*READING TEXT*:

begin

Example Problem: let $\vec{a}=(-1,5,3)$. Find a unit vector in the same direction of $\vec{a}$.

Solution: The magnitude of any vector is computed as the square root of sum of its squared components. \[|\vec{a}|=\sqrt{(-1)^2 + 5^2 + 3^2}=\sqrt{35}\] The unit vector $\hat{a}$ in the same direction is constructed as below \begin{align*} \hat{a}&=\frac{\vec{a}}{|\vec{a}|}\\\\&=\frac{(-1\ ,5\ ,3)}{\sqrt{35}}\\\\&=\left(\frac{-1}{\sqrt{35}},\frac{5}{\sqrt{35}},\frac{3}{\sqrt{35}}\right) \end{align*}


Example Problem: Find a unit vector in the direction of the vector $\vec{v}=(2,-5)$.

Solution: The magnitude of the vector is $\sqrt{2^2 +(-5)^2}=\sqrt{29}$. Now divide vector itself by its magnitude to get a unit vector,$\hat{v}$, in the same direction. \begin{align*} \hat{v}&=\frac{\vec{v}}{|\vec{v}|}\\\\ &=\frac{(2,-5)}{\sqrt{29}}\\\\ &=\left(\frac{2}{\sqrt{29}},\frac{-5}{\sqrt{29}}\right) \end{align*} The unit vector is shown in the figure below in blue color. 

Definition of unit vector in physics

You may also want to check out the following article about unit vectors in physics
Unit vectors with solved problems


 

Equal vectors:

Two vectors that have the same direction and the same magnitude are equal or equivalent. In the other words, two vectors $\vec{A}=(A_x,A_y)$ and $\vec{B}=(B_x,B_y)$ in the plane are equal if and only if their components are the same as follows \[ A_x=B_x \quad \text{and}\quad A_y=B_y\]

Example Problem of two equivalent vectors: Are vectors $\vec{u}$ and $\vec{w}$ equal?

end

*INFORMATION PROVIDED*:
begin

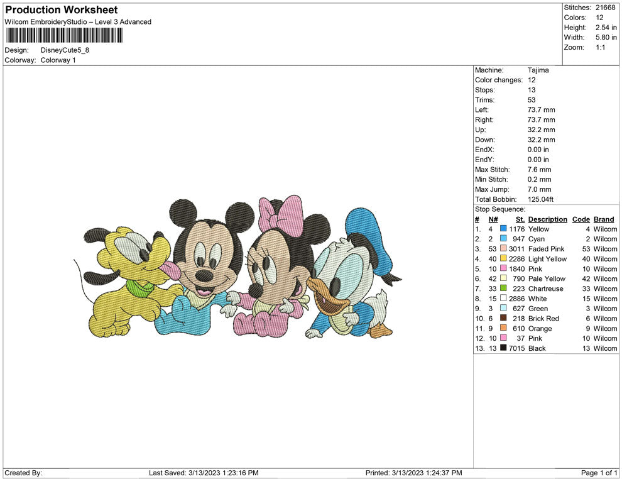Click the DisneyCute5_8 design name field
The height and width of the screenshot is (479, 622).
coord(65,50)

end

*SHORT PROBLEM A*:
Answer these from the unit vector text, one answer per line:
(i) What is the magnitude of the vector (-1, 5, 3)?
(ii) What is the magnitude of the vector (2, -5)?
(iii) When are two vectors A = (A_x, A_y) and B = (B_x, B_y) in the plane equal?
*SHORT PROBLEM B*: Rewrite the paragraph of the unit vector text that begins "Two vectors that have the same direction" as a short list that keeps its main facts.
*SHORT PROBLEM C*: According to the unit vector text, why is the magnitude of (-1, 5, 3) equal to √35? Explain in one to three sentences.
Answer using only the unit vector text, not the data.

*EXERCISE OUTPUT A*:
(i) √35
(ii) √29
(iii) When their components are the same: A_x = B_x and A_y = B_y.

*EXERCISE OUTPUT B*:
- Two vectors are equal, or equivalent, when they have the same direction and the same magnitude.
- Two vectors A = (A_x, A_y) and B = (B_x, B_y) in the plane are equal if and only if A_x = B_x and A_y = B_y.

*EXERCISE OUTPUT C*: The magnitude of any vector is the square root of the sum of its squared components. For (-1, 5, 3), that sum is (-1)² + 5² + 3² = 35, so the magnitude is √35.